从而导致内部越来越不稳,百姓纷纷走上造反的道路。
朱允熥微笑着看着老爷子,心里则是在想。
“老爷子,让你失望了。将来,我必定会削藩!”
“我不但要削藩,还要推翻你制定的一些政策。”
“大明需要高度的中央集权,需要高效廉洁的官员,需要百战百胜的虎贲,需要扬帆起航,需要海贸商业。”

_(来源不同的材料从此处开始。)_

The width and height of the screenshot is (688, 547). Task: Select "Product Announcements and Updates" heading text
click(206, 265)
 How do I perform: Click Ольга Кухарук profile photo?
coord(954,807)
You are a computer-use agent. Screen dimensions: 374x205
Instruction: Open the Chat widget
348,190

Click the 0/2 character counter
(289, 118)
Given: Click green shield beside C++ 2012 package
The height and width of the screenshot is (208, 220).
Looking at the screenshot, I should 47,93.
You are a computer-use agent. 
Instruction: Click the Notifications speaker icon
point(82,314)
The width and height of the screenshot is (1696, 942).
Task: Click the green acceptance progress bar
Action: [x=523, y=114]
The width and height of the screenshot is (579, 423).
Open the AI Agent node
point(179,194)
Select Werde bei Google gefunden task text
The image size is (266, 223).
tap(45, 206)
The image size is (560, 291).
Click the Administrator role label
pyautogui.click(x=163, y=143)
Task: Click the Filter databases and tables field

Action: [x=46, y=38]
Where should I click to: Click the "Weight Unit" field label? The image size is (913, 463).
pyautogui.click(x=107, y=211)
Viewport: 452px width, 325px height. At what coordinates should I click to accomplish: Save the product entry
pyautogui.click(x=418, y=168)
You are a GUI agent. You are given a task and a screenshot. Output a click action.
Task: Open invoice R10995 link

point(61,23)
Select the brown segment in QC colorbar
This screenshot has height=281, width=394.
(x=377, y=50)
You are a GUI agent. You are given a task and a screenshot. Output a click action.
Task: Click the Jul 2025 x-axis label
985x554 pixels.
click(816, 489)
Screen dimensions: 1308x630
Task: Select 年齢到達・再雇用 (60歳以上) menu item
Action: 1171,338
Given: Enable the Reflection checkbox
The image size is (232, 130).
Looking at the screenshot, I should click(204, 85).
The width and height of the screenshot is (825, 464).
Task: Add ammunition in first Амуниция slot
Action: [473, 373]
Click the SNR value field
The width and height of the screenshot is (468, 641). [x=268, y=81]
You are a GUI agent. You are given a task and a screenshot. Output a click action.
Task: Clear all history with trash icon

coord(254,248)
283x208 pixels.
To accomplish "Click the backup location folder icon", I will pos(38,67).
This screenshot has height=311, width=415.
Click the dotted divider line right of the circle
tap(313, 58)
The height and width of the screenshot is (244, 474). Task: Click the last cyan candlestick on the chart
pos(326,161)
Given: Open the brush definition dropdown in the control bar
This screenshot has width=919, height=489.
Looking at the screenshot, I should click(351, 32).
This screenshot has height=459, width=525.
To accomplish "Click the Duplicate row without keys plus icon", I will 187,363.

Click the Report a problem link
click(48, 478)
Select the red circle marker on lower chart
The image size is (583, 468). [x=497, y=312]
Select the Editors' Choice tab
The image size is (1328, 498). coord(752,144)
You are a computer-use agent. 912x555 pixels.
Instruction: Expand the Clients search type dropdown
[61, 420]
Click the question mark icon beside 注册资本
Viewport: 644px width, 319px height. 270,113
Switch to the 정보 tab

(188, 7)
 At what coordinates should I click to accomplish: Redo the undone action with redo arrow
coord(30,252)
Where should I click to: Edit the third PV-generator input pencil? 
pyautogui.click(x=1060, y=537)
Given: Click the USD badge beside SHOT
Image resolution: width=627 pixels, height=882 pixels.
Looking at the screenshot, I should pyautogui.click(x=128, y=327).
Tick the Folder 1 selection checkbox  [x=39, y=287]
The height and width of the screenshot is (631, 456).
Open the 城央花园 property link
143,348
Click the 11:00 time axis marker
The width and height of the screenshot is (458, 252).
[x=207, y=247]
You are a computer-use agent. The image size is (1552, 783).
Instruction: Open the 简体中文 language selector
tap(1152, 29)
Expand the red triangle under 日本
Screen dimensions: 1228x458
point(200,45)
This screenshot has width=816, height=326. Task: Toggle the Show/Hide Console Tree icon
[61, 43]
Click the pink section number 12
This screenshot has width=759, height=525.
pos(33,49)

“这几日,你好好歇歇,和你那些叔叔们亲近亲近,看看他们谁和你是真心,谁是敷衍你!”朱元璋又道,“等名分定下之后,他们就都是你的臣子。天家骨肉亲情单薄,以后你也没什么机会和他们亲近了!”
“孙儿明白!”朱允熥走到老爷子身后,帮他捏着肩膀。他心里明白,老爷子这是放任他去拉拢人心。
紫禁城里祖孙夜话,说的是国事家事天下事。
藩王府邸之中,燕王朱棣一杯清茶,等着他在京中的臂助上门。
屋里檀香萦绕,朱棣闭目沉思,面无表情。
门外缓缓响起一个声音,“王爷,人来了!”
“快请!”朱棣睁开眼睛,坐直了身体。
稍后,一个魁梧的男子大步进来,俯首道,“殿下!”
“咱俩还弄这些虚的!”朱棣大笑,神态亲热,“京里头人多口杂,若不是怕有人非议。我就直接去你家了,哪用得着这样,跟做贼似的?”
那男子坐下,灯火照亮了他憨厚朴实的脸,笑道,“我妹子挺好的?”
“你看你说的,她是王妃,能不好吗?”朱棣笑着,亲手给对方泡茶,“这回她身子不舒服,不然就带她一块来京了。”说着,又笑道,“你若是想她,回头我请父皇下旨,让她回娘家住几天。”